[Selected text]
= Beginning of Section =

It’s long been known that cells can navigate towards chemicals that attract them by following concentration gradients. This process is known as chemotaxis.

But this simple form of navigation isn’t equal to the task of guiding cells over long distances (more than 1 mm) or along a tortuous, branched paths - which is exactly what we see, for example, when an embryo is developing, during an immune response or when a tumour is metastasising.

So how is any of that possible?

New research suggests that it depends on a process called ‘self-generated chemotaxis’.

The idea is that, rather than passively responding to the presence of a chemical attractant, some cells actively alter their environment by breaking the attractant down as they move along. The local depletion of the attractant results in diffusion of fresh attractant towards the cells from its source. This dynamic flux, rather than the absolute amount of attractant around the cells, seems to be the key to the whole process. In effect, the cells create their own local chemical gradients and use these as a basis for choosing their direction of travel.

Luke Tweedy and his colleagues set a tough pathfinding challenge for cells of an organism called Dictyostelium discoideum (known for its long-range navigational ability), as well as metastatic pancreatic cancer cells. They had to find their way through a variety of mazes, some of which were quite complex. One of them was actually based on the famous maze at Hampton Court Place.

Remarkably enough, the cells could efficiently find optimal routes, detect dead ends before they reached them, and could sense an approaching junction, even when it was around a corner!

Significantly, these experimental results were accurately predicted by a computer model - which means that they probably apply to any system in which an attractant is degraded by cells that are drawn towards it.

The authors believe that self-generated chemo-attractant gradients ‘could offer answers to many unexplained physiological behaviors’.

= End of Section =

[Supplied entries]
= Beginning of Section =

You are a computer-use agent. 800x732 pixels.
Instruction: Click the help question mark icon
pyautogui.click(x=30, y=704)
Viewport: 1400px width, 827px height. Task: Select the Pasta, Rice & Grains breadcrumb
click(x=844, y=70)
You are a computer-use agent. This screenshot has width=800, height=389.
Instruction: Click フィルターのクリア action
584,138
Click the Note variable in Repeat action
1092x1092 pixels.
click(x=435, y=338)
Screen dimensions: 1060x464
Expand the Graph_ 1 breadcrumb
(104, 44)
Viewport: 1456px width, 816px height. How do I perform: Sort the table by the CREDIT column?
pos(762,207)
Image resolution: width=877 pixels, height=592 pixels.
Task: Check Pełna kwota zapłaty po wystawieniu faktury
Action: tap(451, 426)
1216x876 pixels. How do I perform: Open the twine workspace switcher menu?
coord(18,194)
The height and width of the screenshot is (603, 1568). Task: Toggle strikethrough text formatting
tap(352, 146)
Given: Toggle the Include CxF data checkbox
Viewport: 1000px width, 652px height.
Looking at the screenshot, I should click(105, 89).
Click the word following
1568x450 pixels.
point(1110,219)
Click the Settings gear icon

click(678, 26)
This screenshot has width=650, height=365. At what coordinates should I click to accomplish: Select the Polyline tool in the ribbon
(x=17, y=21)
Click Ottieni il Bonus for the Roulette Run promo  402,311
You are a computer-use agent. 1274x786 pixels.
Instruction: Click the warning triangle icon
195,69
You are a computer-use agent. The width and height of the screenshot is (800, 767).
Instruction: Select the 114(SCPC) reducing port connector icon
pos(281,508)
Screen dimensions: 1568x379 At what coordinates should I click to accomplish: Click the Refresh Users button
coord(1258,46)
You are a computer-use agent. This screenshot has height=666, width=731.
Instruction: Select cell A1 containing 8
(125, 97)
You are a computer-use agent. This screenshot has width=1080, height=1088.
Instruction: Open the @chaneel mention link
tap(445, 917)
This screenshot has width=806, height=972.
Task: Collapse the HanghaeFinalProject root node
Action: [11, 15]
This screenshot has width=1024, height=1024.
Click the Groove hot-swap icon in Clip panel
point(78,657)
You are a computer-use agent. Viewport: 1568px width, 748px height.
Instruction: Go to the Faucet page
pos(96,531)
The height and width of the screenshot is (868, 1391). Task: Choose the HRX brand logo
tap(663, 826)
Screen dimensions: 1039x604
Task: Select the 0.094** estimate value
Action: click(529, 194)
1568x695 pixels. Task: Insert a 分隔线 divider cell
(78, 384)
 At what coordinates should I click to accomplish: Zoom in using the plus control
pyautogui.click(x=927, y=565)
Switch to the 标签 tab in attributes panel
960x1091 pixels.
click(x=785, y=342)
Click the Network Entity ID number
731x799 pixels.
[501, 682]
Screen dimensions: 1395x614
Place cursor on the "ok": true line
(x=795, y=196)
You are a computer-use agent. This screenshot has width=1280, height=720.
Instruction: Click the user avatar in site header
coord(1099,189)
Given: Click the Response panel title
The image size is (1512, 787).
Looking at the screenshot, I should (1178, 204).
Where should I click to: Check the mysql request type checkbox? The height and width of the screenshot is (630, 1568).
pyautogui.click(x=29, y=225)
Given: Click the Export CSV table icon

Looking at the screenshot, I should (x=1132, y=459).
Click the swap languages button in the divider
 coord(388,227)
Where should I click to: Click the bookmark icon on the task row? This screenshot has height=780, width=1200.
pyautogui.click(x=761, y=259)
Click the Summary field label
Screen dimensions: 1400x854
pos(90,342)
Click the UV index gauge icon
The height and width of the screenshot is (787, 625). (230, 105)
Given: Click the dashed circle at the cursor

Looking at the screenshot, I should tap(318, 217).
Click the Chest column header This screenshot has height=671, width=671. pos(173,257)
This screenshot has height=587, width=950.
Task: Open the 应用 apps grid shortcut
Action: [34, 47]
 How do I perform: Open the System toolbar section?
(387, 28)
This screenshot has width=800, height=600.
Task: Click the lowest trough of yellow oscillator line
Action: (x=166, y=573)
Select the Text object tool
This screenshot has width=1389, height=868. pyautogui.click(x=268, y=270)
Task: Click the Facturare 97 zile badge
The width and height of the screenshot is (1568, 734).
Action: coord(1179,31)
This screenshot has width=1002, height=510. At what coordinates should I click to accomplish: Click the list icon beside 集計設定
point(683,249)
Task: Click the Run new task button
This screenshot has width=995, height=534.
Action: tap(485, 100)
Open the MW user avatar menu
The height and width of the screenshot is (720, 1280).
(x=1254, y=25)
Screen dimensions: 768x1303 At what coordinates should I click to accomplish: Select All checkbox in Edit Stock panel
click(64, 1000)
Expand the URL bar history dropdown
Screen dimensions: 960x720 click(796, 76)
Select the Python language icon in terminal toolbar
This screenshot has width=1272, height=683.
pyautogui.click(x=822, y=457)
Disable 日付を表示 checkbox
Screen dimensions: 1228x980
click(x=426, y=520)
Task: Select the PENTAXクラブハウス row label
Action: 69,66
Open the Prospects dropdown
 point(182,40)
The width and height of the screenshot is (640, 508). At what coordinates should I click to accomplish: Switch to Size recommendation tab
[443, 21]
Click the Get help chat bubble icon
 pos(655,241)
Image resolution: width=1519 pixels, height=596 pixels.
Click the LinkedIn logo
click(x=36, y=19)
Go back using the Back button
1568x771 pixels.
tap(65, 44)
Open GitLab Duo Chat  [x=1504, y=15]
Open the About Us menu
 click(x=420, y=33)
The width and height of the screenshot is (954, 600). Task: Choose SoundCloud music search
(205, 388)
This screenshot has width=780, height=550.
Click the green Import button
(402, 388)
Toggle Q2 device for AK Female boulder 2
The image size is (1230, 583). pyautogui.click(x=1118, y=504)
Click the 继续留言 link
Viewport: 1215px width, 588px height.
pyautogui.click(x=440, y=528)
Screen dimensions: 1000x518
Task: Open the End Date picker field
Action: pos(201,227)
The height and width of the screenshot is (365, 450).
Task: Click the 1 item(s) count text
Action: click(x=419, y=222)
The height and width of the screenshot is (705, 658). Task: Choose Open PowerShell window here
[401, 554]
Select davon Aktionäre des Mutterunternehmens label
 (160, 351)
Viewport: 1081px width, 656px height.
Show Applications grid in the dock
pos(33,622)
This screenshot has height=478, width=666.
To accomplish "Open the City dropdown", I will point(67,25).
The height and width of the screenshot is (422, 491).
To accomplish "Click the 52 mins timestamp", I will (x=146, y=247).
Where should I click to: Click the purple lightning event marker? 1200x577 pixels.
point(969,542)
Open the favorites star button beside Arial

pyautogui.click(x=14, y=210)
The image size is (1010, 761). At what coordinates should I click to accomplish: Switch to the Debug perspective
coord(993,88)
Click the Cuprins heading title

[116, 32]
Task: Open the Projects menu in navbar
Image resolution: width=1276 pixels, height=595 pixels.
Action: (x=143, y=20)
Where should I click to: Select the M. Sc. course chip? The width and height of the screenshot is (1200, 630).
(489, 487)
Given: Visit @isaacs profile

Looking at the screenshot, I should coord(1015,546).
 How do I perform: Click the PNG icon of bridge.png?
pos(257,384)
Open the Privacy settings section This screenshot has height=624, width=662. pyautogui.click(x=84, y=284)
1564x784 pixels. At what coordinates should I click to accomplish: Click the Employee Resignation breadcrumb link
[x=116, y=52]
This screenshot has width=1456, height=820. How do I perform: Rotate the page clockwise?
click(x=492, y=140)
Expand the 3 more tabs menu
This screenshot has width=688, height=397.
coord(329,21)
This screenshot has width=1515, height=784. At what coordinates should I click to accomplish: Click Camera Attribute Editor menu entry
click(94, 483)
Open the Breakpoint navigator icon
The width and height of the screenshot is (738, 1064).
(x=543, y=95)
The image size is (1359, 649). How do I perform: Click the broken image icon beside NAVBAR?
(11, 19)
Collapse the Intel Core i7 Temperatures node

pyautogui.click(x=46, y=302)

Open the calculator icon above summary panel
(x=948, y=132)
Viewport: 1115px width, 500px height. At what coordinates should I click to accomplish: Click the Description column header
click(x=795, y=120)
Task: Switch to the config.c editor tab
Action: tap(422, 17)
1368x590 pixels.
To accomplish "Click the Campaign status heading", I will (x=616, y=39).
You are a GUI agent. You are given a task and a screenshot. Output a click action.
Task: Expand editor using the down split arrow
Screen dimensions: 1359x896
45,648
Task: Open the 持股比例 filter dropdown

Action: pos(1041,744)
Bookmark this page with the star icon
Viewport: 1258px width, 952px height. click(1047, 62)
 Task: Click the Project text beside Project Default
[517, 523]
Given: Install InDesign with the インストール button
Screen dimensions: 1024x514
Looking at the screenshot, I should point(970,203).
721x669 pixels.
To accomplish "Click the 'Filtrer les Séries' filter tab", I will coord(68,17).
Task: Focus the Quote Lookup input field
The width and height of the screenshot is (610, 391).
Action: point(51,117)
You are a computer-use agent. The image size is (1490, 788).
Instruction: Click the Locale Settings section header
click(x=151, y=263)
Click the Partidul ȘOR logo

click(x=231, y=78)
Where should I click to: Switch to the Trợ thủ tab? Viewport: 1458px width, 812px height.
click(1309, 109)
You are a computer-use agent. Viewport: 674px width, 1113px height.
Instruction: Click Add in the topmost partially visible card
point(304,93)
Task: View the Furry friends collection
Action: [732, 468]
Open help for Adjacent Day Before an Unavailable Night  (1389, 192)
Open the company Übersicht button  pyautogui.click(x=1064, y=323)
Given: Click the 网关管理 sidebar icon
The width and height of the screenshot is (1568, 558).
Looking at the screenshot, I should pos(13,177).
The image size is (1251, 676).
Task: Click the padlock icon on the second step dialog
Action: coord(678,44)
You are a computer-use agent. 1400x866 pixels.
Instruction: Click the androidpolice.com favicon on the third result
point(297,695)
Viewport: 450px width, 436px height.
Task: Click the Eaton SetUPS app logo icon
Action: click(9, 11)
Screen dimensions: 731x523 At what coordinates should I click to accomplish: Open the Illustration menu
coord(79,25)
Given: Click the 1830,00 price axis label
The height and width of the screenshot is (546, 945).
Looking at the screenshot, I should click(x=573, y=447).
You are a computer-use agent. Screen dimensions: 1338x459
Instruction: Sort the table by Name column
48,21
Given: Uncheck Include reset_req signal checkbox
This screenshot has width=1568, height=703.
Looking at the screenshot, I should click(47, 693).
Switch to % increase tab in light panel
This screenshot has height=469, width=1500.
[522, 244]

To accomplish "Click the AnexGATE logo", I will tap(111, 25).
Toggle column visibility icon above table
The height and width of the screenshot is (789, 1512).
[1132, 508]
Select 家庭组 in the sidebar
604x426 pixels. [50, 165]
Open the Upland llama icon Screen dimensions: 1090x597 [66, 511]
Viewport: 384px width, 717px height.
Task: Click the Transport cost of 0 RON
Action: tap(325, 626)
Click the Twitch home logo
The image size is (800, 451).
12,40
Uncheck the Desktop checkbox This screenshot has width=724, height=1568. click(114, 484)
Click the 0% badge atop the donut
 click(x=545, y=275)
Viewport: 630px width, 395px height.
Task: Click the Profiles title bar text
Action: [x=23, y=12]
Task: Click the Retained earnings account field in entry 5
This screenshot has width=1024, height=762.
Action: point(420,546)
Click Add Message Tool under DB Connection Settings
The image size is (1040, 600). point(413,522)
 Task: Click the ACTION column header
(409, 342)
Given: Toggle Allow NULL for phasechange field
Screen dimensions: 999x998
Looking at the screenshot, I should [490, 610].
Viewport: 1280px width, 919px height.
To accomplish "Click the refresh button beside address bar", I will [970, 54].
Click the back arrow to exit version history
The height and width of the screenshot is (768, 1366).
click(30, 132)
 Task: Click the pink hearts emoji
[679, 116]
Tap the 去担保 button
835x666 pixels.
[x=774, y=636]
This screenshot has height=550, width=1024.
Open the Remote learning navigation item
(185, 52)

= End of Section =

[Task item] Summarize the text on how cells navigate in two sentences.

[Finished task] Simple chemotaxis, in which cells follow concentration gradients of an attractant, cannot guide them over long distances or along branched paths, and new research suggests that such navigation depends on self-generated chemotaxis, in which cells break down the attractant as they move and so create their own local gradients. In mazes, cells of Dictyostelium discoideum and metastatic pancreatic cancer cells efficiently found optimal routes and sensed dead ends and junctions before reaching them, and a computer model accurately predicted these results.